Seasons affect more than just the amount of sunlight in a day though. Depending on the Climate, temperature changes over the course of the whole year, as does the chance of rain and cloud coverage. During cold months snow falls and covers the ground of maps with Climates that include cold seasons. When there is snow, the Road Maintenance building’s snowplows take care of excess snow on the roads, keeping up the road condition to reduce the risk of accidents. The map’s location plays an important role when it comes to seasons as cities located in the southern hemisphere experience the seasons at opposite times of the year compared to the northern hemisphere.

Natural disasters

Beyond the normal weather phenomena, Cities: Skylines II includes natural disasters adding random events and challenging gameplay. Disasters can be switched on and off when starting a new game or loading an existing save.
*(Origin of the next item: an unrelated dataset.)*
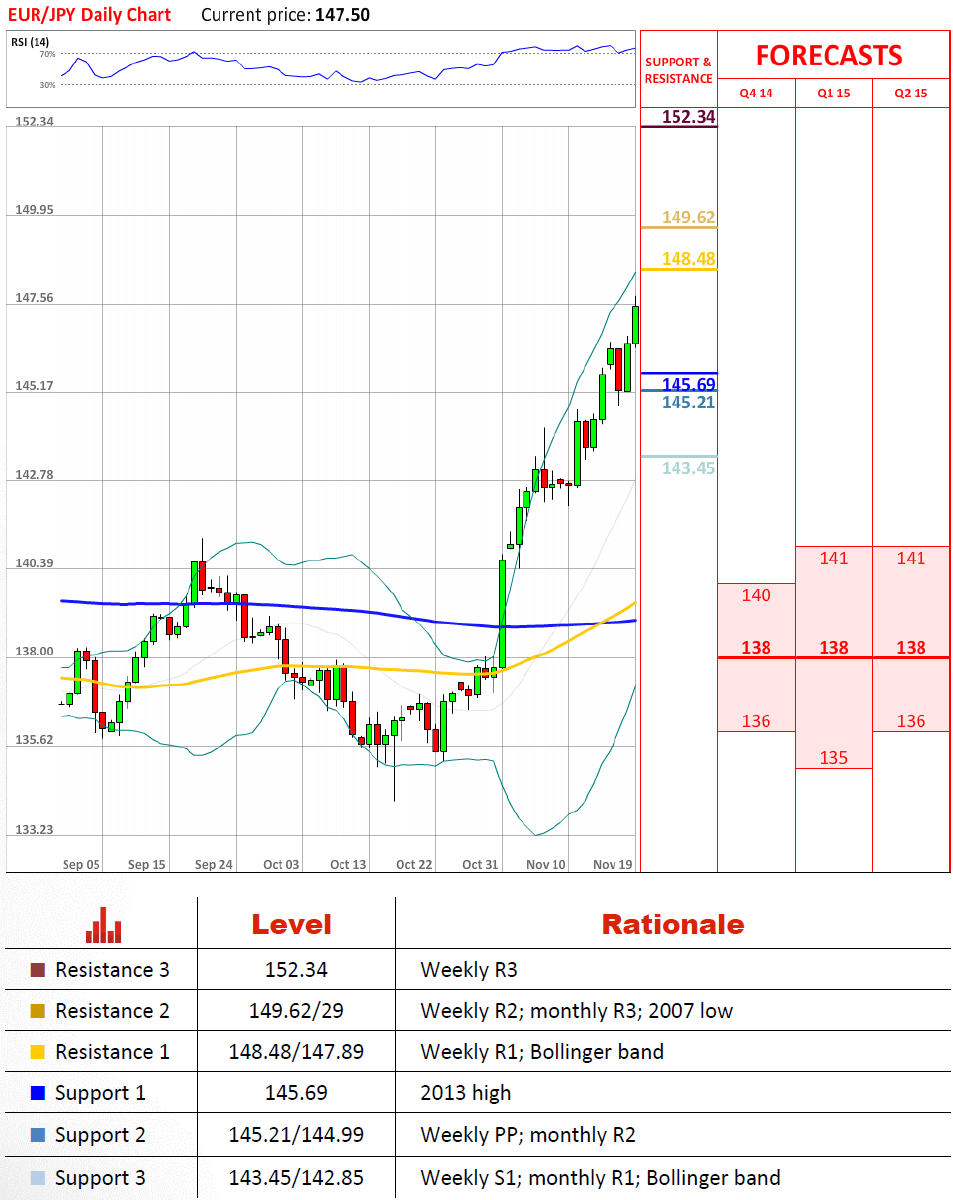The width and height of the screenshot is (953, 1200).
Task: Click the Rationale column header
Action: [672, 924]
Disasters can affect your city in many ways, and while you can prepare for possible natural disasters with disaster control systems, they can’t be avoided completely. On the mild end of the spectrum, disasters might cause traffic accidents that lead to traffic jams, which can further affect your services’ ability to respond to the disaster. They cause damage to buildings and citizens directly hit by the disaster, which burdens healthcare, deathcare, and rescue services and causes disruptions to the companies or services housed in the affected buildings.

When a disaster happens citizens will try to get to shelters, which cannot be destroyed by disasters. If all shelters are full they will try to escape in the direction opposite of the disaster.
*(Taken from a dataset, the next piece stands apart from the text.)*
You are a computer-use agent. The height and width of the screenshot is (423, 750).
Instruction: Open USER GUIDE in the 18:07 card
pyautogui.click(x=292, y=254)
Natural disasters are logged into the Event Journal which can be found in the right side panel of the main UI. The journal includes past events in chronological order and information about what happened, when it happened, and what outcome the event had.

Forest fire

Forest fires can happen in all climates though the risk of a forest fire happening is affected by precipitation level and temperature, for example, dry weather has a higher risk of forest fires breaking out. A forest fire near buildings can spread to them causing building fires and wreaking havoc in the city. It is important to take care of forest fires to prevent harm to the city.
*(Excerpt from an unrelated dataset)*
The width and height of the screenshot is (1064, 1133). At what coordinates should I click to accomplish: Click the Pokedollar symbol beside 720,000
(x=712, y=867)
You can prepare for forest fires by placing Firewatch Towers on the map. They decrease forest fire probability and firefighters’ response time within their range, limiting the fallout if a forest fire should happen. Fire trucks can extinguish a fire when it reaches the road network but placing a Firefighting Helicopter Depot in your city helps to put out the fire in places where fire trucks have no access.

Hail storm

When the weather is cold, but not freezing, there is a possibility of a hail storm occurring. Hail storms cause physical damage to buildings but do not destroy them. The damaged buildings need to be repaired after the storm and the money and resources for those repairs come from the residents taking away from means that would usually go to building upkeep and leveling. A Hail storm can also cause traffic accidents, which of course interrupts the traffic flow. The citizens don’t need to evacuate but they prefer staying indoors during a hail storm.


The Tornado is the most extreme natural disaster included in Cities: Skylines II. It affects citizens, vehicles, and buildings and can cause serious damage to them as it moves through the city. The buildings can get damaged or even destroyed by the Tornado, citizens can get injured or die, and a lot of traffic accidents tend to happen in the area the Tornado hits.

Cities Skylines 2 Climate Guide
A tornado

The best way to prepare for extreme natural disasters is by placing Small and Large Emergency Shelters in your city so that they are easily reachable for citizens. The Early Disaster Warning System can spot approaching natural disasters and informs citizens earlier to go to the shelters in time to avoid the disaster. The citizens will run to the shelters and the large emergency shelters feature evacuation buses that are deployed at the same time as the evacuation order. The evacuation buses will plan their path based on population density, prioritizing schools, medical clinics, and hospitals.